Prescribing FLOXIN® (ofloxacin tablets) Tablets in the absence of a proven or strongly suspected bacterial infection or a prophylactic indication is unlikely to provide benefit to the patient and increases the risk of the development of drug-resistant bacteria.

Adequate hydration of patients receiving ofloxacin should be maintained to prevent the formation of a highly concentrated urine

.

Administer ofloxacin with caution in the presence of renal or hepatic insufficiency/impairment. In patients with known or suspected renal or hepatic insufficiency/impairment, careful clinical observation and appropriate laboratory studies should be performed prior to and during therapy since elimination of ofloxacin may be reduced. In patients with impaired renal function (creatinine clearance ≤50 mg/mL), alteration of the dosage regimen is necessary.

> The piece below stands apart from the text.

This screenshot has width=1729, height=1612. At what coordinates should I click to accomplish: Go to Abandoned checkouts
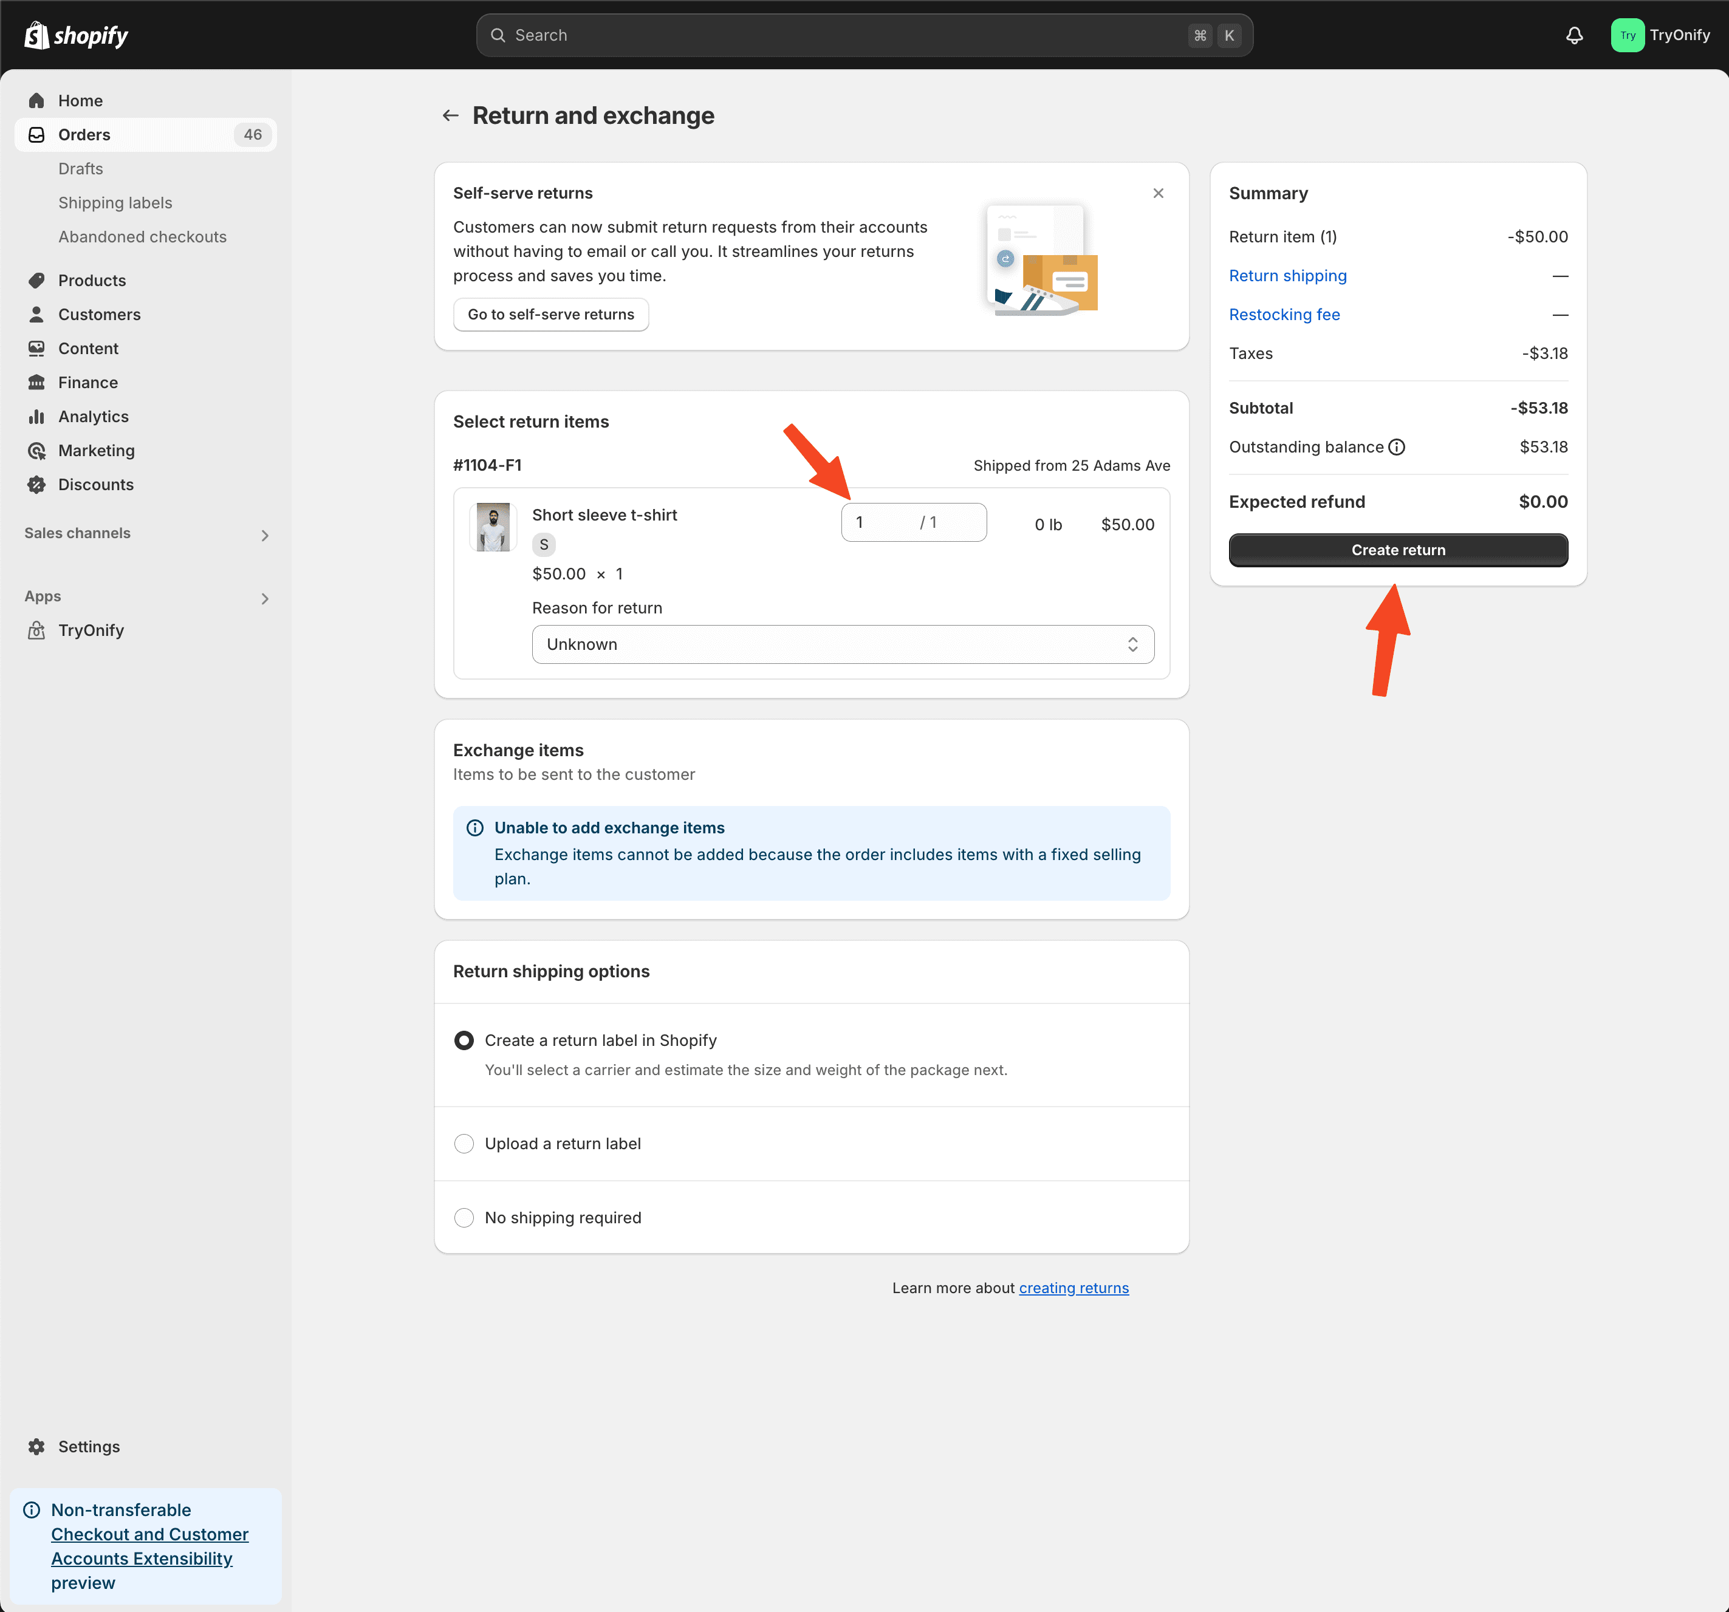pos(143,236)
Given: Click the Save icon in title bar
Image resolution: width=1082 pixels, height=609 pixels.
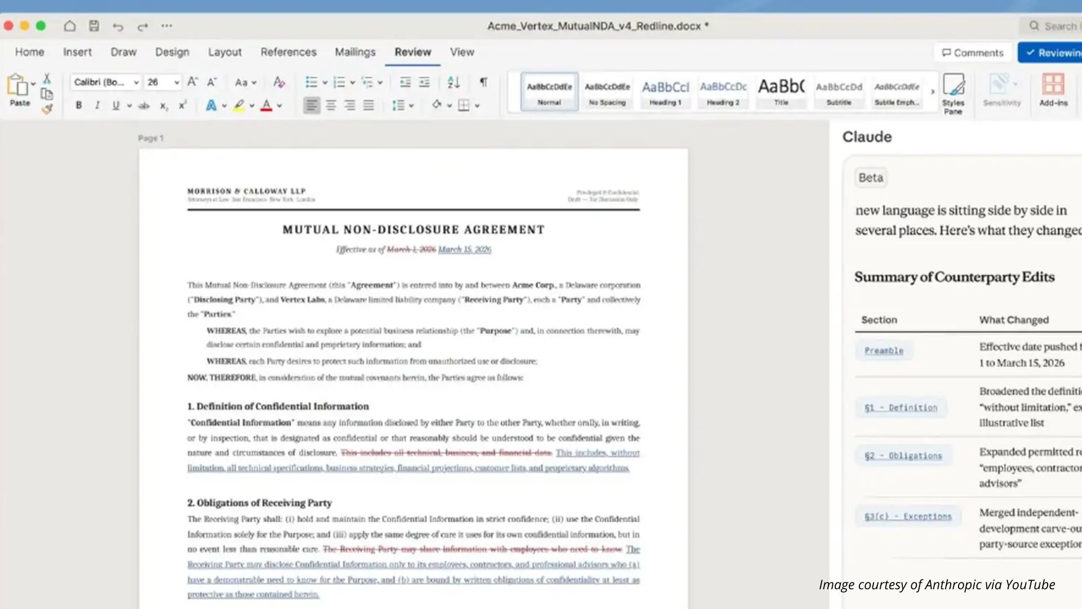Looking at the screenshot, I should coord(94,26).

Moderate to severe phototoxicity reactions have been observed in patients exposed to direct sunlight while receiving some drugs in this class, including ofloxacin. Excessive sunlight should be avoided. Therapy should be discontinued if phototoxicity (e.g., a skin eruption) occurs.

As with other quinolones, ofloxacin should be used with caution in any patient with a known or suspected CNS disorder that may predispose to seizures or lower the seizure threshold (e.g., severe cerebral arteriosclerosis, epilepsy) or in the presence of other risk factors that may predispose to seizures or lower the seizure threshold (e.g., certain drug therapy, renal dysfunction).

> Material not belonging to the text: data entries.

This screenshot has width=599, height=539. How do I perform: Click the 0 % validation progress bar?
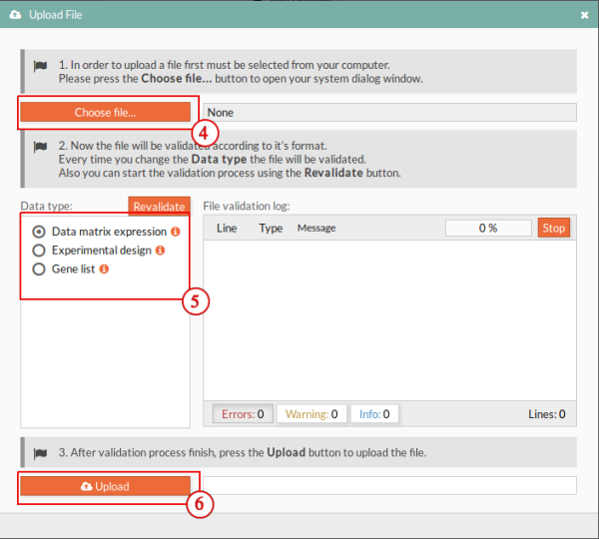[x=488, y=228]
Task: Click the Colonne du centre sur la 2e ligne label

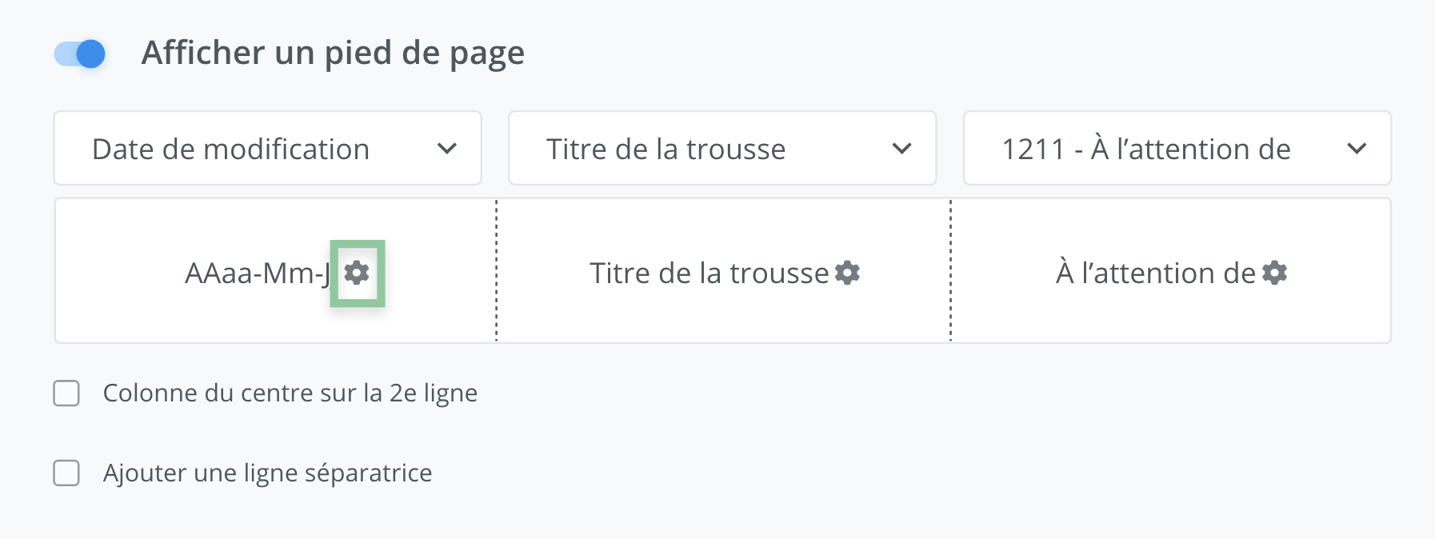Action: [290, 393]
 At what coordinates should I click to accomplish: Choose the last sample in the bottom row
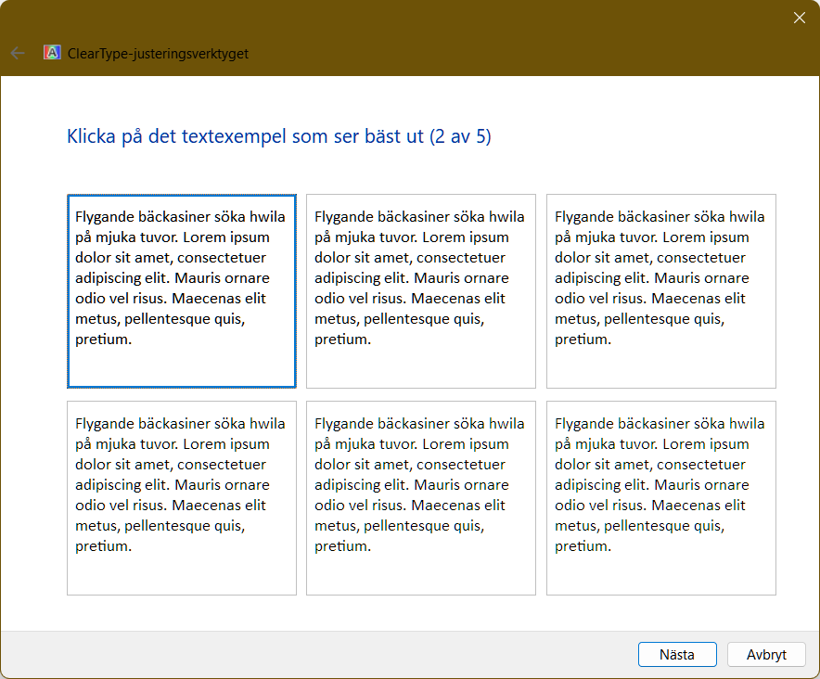coord(660,497)
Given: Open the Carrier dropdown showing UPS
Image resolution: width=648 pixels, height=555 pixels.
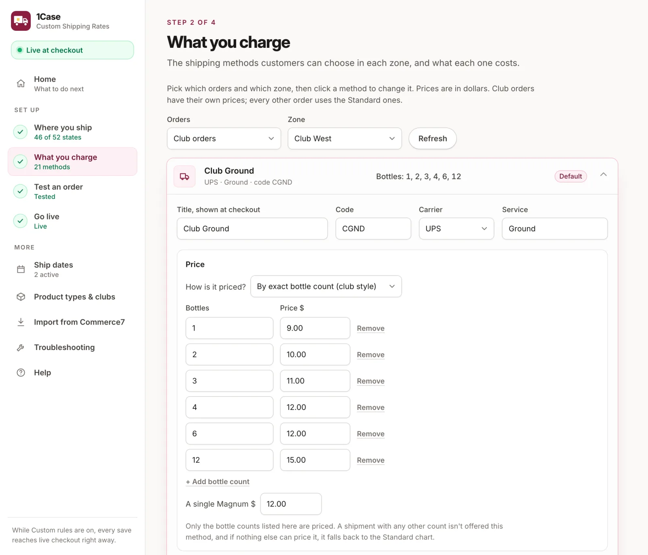Looking at the screenshot, I should pos(456,228).
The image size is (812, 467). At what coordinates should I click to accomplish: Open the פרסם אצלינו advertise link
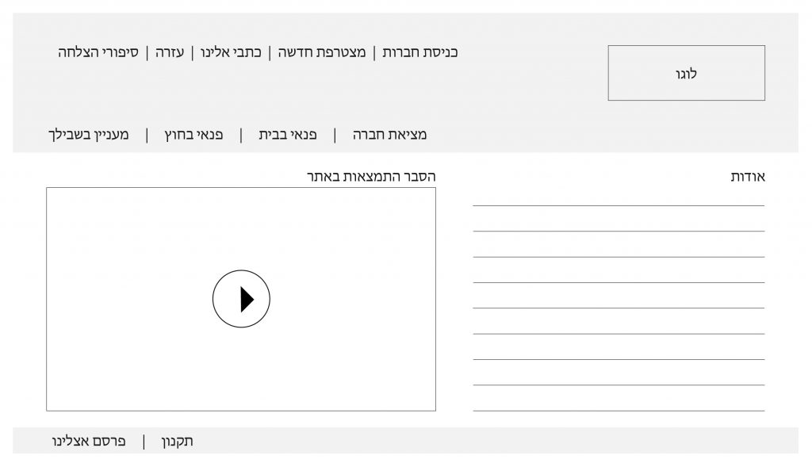(88, 442)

A possible interaction between oral hypoglycemic drugs (e.g., glyburide/glibenclamide) or with insulin and fluoroquinolone antimicrobial agents have been reported resulting in a potentiation of the hypoglycemic action of these drugs. The mechanism for this interaction is not known. If a hypoglycemic reaction occurs in a patient being treated with ofloxacin, discontinue ofloxacin immediately and consult a physician.  

As with any potent drug, periodic assessment of organ system functions, including renal, hepatic, and hematopoietic, is advisable during prolonged therapy.  

Torsades de pointes:

Some quinolones, including ofloxacin, have been associated with prolongation of the QT interval on the electrocardiogram and infrequent cases of arrhythmia. Rare cases of torsades de pointes have been spontaneously reported during post-marketing surveillance in patients receiving quinolones, including ofloxacin. Ofloxacin should be avoided in patients with known prolongation of the QT interval, patients with uncorrected hypokalemia, and patients receiving Class IA (quinidine, procainamide), or Class III (amiodarone, sotalol) antiarrhythmic agents.

Carcinogenesis, Mutagenesis, Impairment of Fertility:

Long-term studies to determine the carcinogenic potential of ofloxacin have not been conducted.

Ofloxacin was not mutagenic in the Ames bacterial test, in vitro and in vivo cytogenetic assay, sister chromatid exchange (Chinese Hamster and Human Cell Lines), unscheduled DNA Repair (UDS) using human fibroblasts, dominant lethal assays, or mouse micronucleus assay. Ofloxacin was positive in the UDS test using rat hepatocytes and Mouse Lymphoma Assay.